Marijuana is legal in New York state. Here’s what that means for you.
Marijuana is legal in New York state. Here's what that means for you.
Recreational marijuana is now legal in New York state, but don’t get too excited. Residents won’t be able to buy or sell marijuana legally for a year or even two. Growing plants at home also won’t be allowed for at least several months.
New York Gov. Andrew Cuomo signed the legislation into law on April 30, immediately legalizing cannabis products for adults 21 and older and setting the stage for an industry that could be worth $4.2 billion. The 128-page bill leaves many decisions on regulating the marijuana industry in New York state up to the newly created Office of Cannabis Management and Cannabis Control Board.
New York is the 15th state, along with Washington, D.C., to legalize marijuana for recreational use. As advocates and experts are making sense of the complicated legislation, here’s what you need to know about marijuana in New York.
Where is weed allowed?

▸ Data block
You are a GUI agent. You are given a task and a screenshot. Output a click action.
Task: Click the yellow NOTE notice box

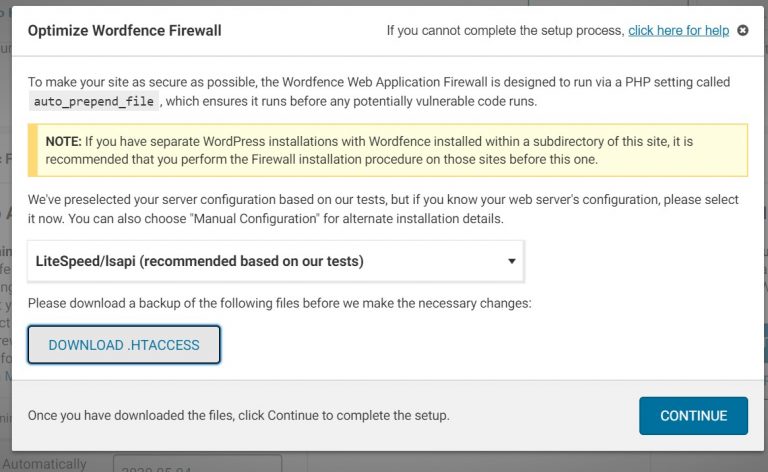pyautogui.click(x=387, y=150)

▸ Task A
From the article on New York's marijuana law, reproduce the part between "Marijuana is legal in New York state. Here’s" and "Cannabis Control Board.", inclusive.
▸ Task B
Based on the article on New York's marijuana law, is each statement true? Answer yes or no for each and quote the words from the article that decide it.
(i) Residents may grow marijuana plants at home right away.
(ii) The legislation was signed into law on April 30.
(iii) New York is the 15th state to legalize marijuana for recreational use.
▸ Task C
According to the article on New York's marijuana law, how much could the new industry be worth?

▸ Answer area A
Marijuana is legal in New York state. Here’s what that means for you.
Marijuana is legal in New York state. Here's what that means for you.
Recreational marijuana is now legal in New York state, but don’t get too excited. Residents won’t be able to buy or sell marijuana legally for a year or even two. Growing plants at home also won’t be allowed for at least several months.
New York Gov. Andrew Cuomo signed the legislation into law on April 30, immediately legalizing cannabis products for adults 21 and older and setting the stage for an industry that could be worth $4.2 billion. The 128-page bill leaves many decisions on regulating the marijuana industry in New York state up to the newly created Office of Cannabis Management and Cannabis Control Board.

▸ Answer area B
(i) No: "Growing plants at home also won’t be allowed for at least several months."
(ii) Yes: "New York Gov. Andrew Cuomo signed the legislation into law on April 30"
(iii) Yes: "New York is the 15th state, along with Washington, D.C., to legalize marijuana for recreational use."

▸ Answer area C
$4.2 billion.